** Begin Document **

THAILAND PRODUCTION. The Company commenced production from its Tantawan
Field early in February 1997. Following a field startup phase which ended on
March 15, 1997, production from the Tantawan Field stabilized. During 1997, the
Company's share of natural gas production from the Tantawan Field averaged
approximately 37.7 MMcf per day.

CRUDE OIL AND CONDENSATE PRICES. Prices received by the Company for its
crude oil and condensate production averaged $19.37 per Bbl during 1997, a
decrease of approximately 12% compared to an average of $22.12 per Bbl during
1996, and an increase of approximately 9% compared to an average price of $17.80
per Bbl that the Company received during 1995.

DOMESTIC PRICES. Prices that the Company received for its domestic crude
oil and condensate production during 1997 averaged $19.49 per Bbl, a decrease of
approximately 12% from an average price of $22.12 per Bbl that the Company
received for its domestic crude oil and condensate production during 1996, and
an increase of approximately 9% from an average price of $17.80 per Bbl that the
Company received for its crude oil and condensate production during 1995.

THAILAND PRICES. Since the inception of production from the Tantawan
Field, crude oil and condensate has been stored on the FPSO until an economic
quantity was accumulated for offloading and sale. The first such sale of crude
oil and condensate from the Tantawan Field occurred in July 1997. The average
price that the Company recorded for its crude oil and condensate production
stored on the FPSO during 1997 was $18.60 per Bbl. Prices that the Company
receives for such production are based on world benchmark prices, which are
denominated in U.S. dollars, and are currently expected on future crude oil
sales to be paid in U.S. dollars.

CRUDE OIL AND CONDENSATE PRODUCTION. The Company's crude oil and
condensate production for 1997 averaged 15,927 Bbls per day, an increase of
approximately 33% from 11,968 Bbls per day for 1996, and an increase of
approximately 35% from 11,786 Bbls per day for 1995.

** End Document **
** Begin The input **

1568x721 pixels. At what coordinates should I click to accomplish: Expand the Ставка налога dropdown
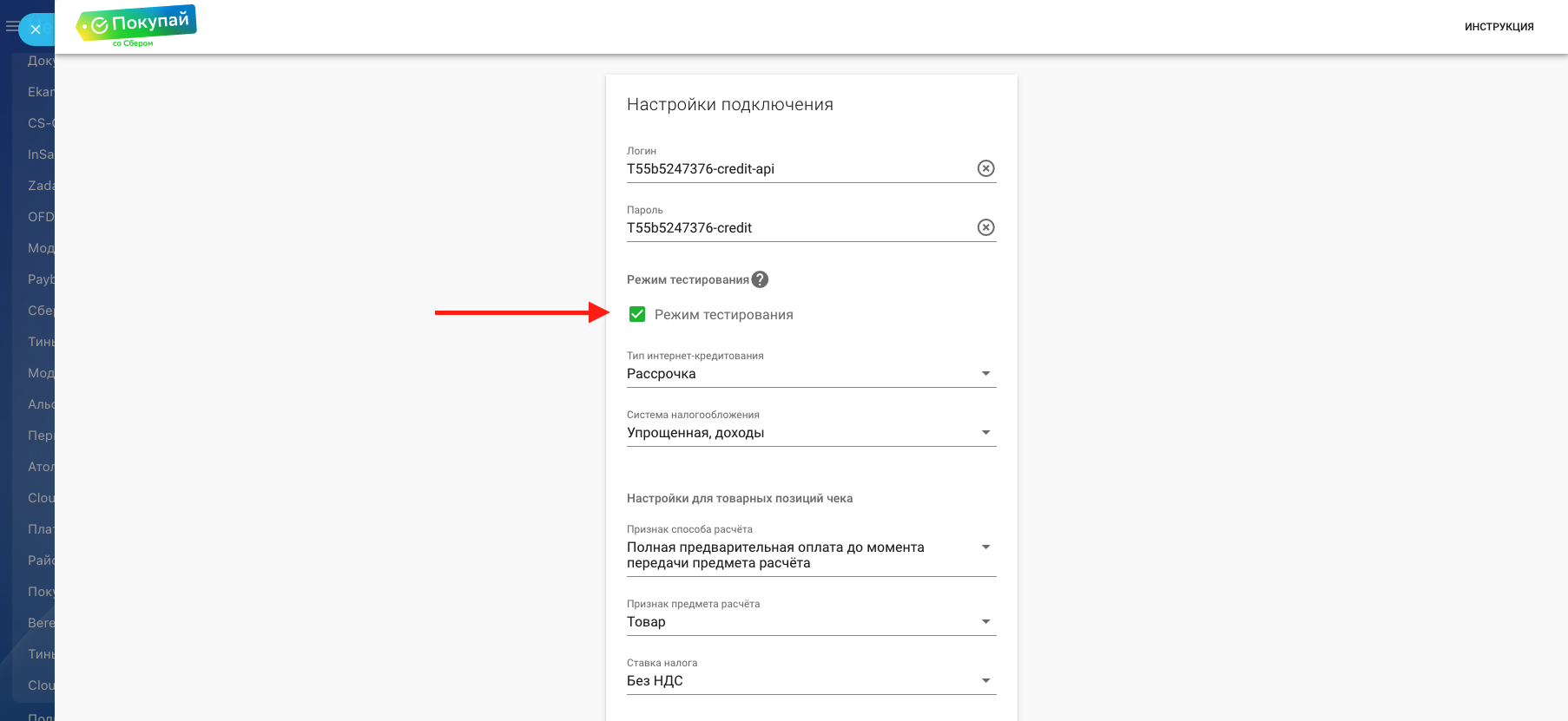pos(811,681)
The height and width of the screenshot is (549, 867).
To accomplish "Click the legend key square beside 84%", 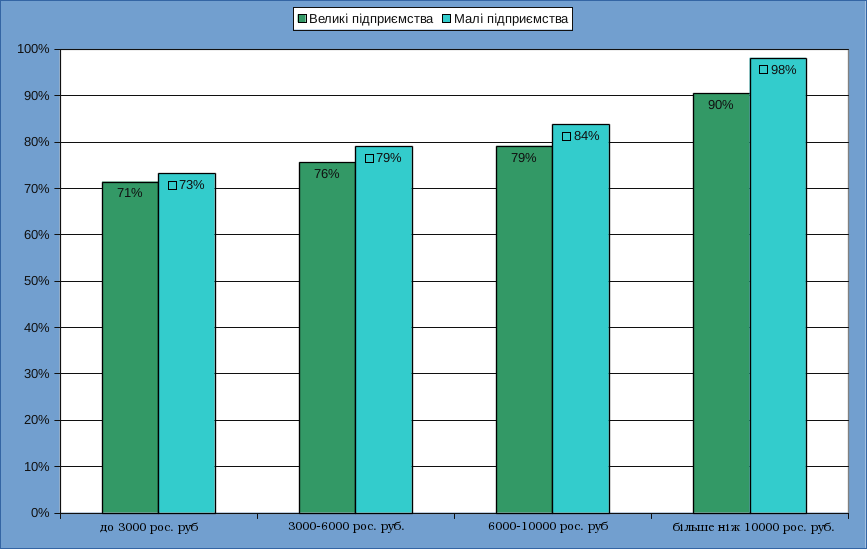I will point(566,136).
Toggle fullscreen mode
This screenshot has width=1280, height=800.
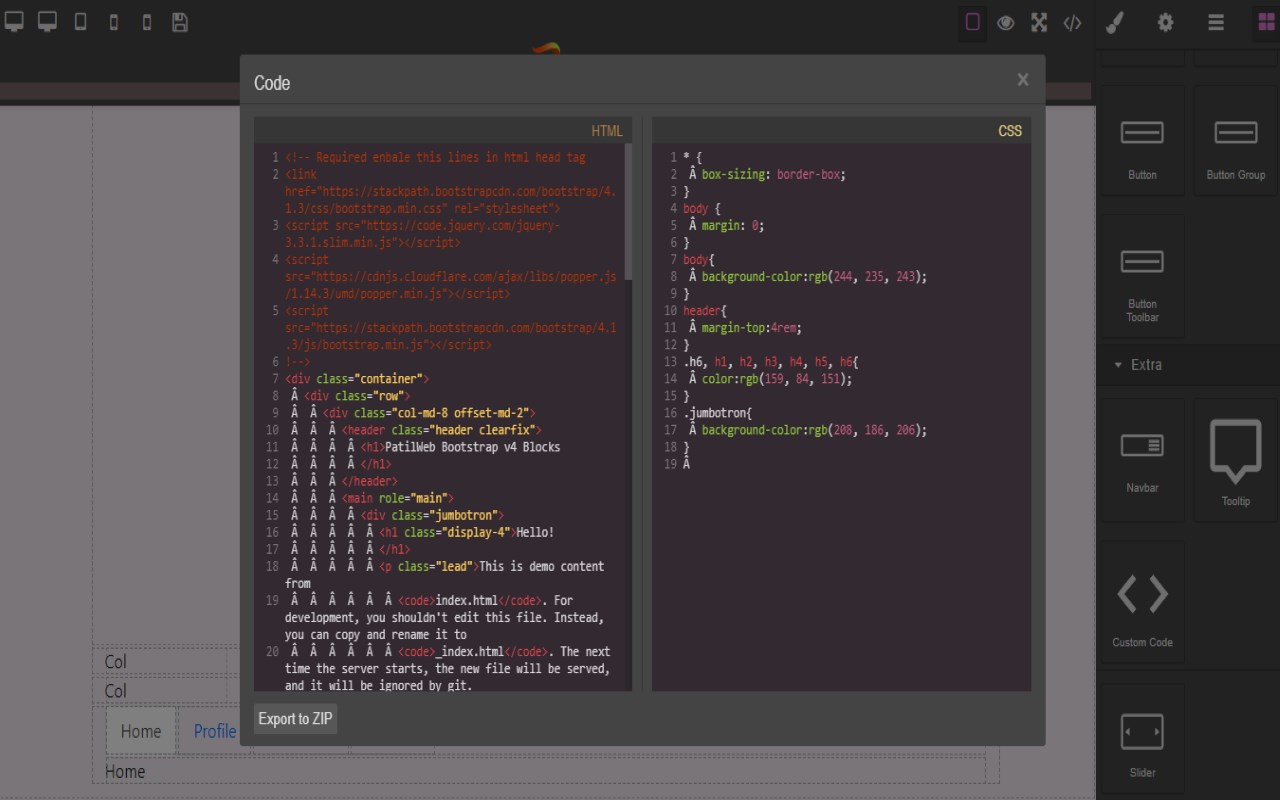(x=1039, y=22)
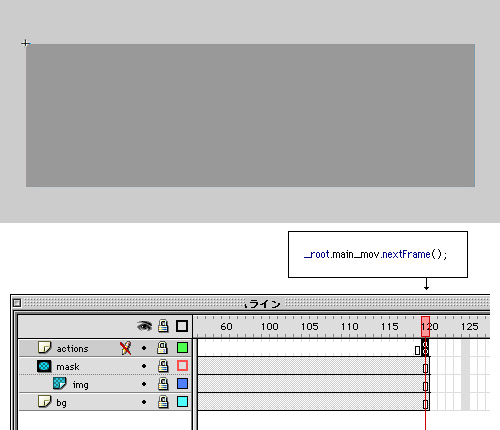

** End The input **

Task set =
#1 List every section heading in the production report.
#2 Please lay out the stretch of the records from the line containing "Toggle fullscreen mode" through the end of the records as a Markdown table with columns named No. and Text, leaving out blank lines and pictures.

Solutions =
#1
- THAILAND PRODUCTION
- CRUDE OIL AND CONDENSATE PRICES
- DOMESTIC PRICES
- THAILAND PRICES
- CRUDE OIL AND CONDENSATE PRODUCTION

#2
| No. | Text |
|---|---|
| 1 | Toggle fullscreen mode |
| 2 | This screenshot has width=1280, height=800. |
| 3 | (x=1039, y=22) |